In torch 1.6 assigning a parameter to an indexed tensor successfully create a new tensor which was part of forward graph, this behavior no long works using the latest torch 1.7 nightly

To Reproduce

import os
import torch
import torch.distributed as dist
from torch.nn.parallel import DistributedDataParallel as DDP
import torch.multiprocessing as mp


class Model(torch.nn.Module):

    def __init__(self):
        super().__init__()
        self.layer = torch.nn.Linear(8, 16)
        self.token = torch.nn.Parameter(torch.zeros(8))

    def forward(self, x):
        x[[True, False]] = self.token
        x = self.layer(x)
        return x

def main(rank, world_size):

    os.environ['MASTER_ADDR'] = 'localhost'
    os.environ['MASTER_PORT'] = '12355'
    dist.init_process_group("nccl", rank=rank, world_size=world_size)

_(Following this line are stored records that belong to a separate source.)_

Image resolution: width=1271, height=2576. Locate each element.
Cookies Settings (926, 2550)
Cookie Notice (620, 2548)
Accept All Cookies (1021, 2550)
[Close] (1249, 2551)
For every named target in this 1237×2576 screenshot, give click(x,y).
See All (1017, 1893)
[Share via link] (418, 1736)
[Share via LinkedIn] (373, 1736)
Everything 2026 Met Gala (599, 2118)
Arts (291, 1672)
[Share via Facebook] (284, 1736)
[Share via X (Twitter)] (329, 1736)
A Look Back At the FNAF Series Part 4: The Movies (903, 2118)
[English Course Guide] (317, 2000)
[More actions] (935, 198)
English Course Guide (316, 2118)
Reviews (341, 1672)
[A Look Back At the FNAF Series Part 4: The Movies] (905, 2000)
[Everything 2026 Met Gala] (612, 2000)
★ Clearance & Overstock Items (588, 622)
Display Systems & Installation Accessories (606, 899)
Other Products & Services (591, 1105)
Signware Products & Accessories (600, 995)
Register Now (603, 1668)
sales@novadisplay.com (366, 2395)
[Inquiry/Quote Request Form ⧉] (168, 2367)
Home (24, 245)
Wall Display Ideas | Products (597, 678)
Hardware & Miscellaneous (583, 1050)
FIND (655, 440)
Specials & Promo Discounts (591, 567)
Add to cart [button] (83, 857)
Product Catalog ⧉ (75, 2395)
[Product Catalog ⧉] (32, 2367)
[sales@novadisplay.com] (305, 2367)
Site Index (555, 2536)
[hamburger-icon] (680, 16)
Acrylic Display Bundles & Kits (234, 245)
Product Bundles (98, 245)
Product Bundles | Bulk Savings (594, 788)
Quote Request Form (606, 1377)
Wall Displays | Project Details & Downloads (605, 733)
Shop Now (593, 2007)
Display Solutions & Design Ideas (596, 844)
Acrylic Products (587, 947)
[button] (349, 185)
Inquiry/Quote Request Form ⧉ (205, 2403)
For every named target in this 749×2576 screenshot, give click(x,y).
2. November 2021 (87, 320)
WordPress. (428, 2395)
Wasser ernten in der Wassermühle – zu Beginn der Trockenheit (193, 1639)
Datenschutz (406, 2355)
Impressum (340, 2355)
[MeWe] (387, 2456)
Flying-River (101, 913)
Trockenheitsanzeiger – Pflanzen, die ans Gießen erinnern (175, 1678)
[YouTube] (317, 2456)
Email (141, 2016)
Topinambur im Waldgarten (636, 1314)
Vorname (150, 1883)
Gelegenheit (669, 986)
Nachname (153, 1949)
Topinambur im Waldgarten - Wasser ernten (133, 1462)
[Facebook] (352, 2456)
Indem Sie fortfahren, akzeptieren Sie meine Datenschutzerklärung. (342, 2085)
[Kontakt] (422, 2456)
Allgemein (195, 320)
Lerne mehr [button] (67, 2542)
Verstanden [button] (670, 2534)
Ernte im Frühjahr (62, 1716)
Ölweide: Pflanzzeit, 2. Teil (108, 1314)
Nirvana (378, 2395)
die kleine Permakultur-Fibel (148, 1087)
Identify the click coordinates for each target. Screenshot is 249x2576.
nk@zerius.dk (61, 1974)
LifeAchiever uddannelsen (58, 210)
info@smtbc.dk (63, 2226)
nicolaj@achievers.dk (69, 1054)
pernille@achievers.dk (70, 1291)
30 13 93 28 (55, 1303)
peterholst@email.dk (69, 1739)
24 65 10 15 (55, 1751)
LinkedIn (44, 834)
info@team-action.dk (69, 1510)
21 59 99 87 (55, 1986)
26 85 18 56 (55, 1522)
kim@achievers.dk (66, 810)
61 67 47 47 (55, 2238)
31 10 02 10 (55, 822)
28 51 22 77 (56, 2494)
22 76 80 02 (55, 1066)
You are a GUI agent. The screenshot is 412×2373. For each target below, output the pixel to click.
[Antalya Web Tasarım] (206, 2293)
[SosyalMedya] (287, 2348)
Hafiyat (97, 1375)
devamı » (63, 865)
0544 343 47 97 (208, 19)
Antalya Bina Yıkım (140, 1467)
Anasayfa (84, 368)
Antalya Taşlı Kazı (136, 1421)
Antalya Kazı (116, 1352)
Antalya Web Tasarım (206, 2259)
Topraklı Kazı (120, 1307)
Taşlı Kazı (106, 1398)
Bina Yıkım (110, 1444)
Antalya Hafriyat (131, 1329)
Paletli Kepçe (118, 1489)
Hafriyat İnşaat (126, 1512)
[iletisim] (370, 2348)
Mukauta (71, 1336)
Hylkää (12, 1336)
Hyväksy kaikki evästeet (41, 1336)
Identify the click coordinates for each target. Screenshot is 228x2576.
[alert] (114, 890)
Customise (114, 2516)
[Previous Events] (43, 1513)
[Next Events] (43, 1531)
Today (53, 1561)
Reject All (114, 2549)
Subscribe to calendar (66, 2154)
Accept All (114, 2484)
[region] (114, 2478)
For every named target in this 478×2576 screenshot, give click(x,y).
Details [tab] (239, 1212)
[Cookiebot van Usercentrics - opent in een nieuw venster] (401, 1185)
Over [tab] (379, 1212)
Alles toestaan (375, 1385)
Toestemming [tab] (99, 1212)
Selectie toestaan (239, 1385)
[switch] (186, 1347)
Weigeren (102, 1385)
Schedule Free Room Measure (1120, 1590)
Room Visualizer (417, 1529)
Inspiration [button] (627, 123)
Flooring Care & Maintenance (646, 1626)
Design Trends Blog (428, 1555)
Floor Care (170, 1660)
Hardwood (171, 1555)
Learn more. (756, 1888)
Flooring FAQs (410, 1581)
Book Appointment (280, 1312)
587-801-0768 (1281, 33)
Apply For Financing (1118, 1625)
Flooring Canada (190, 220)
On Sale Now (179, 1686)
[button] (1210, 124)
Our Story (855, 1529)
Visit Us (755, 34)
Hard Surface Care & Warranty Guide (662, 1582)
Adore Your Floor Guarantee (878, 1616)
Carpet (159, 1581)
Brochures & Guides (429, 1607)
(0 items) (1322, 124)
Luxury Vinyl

    model = Model().to(rank)
    ddp_model = DDP(model, device_ids=[rank])

    x = torch.randn(2, 8, device=rank)
    y = ddp_model(x).mean()
    y.backward()


    torch.cuda.synchronize()
    dist.barrier()
    dist.destroy_process_group()

if __name__ == "__main__":
    mp.spawn(main, args=(2,), nprocs=2, join=True)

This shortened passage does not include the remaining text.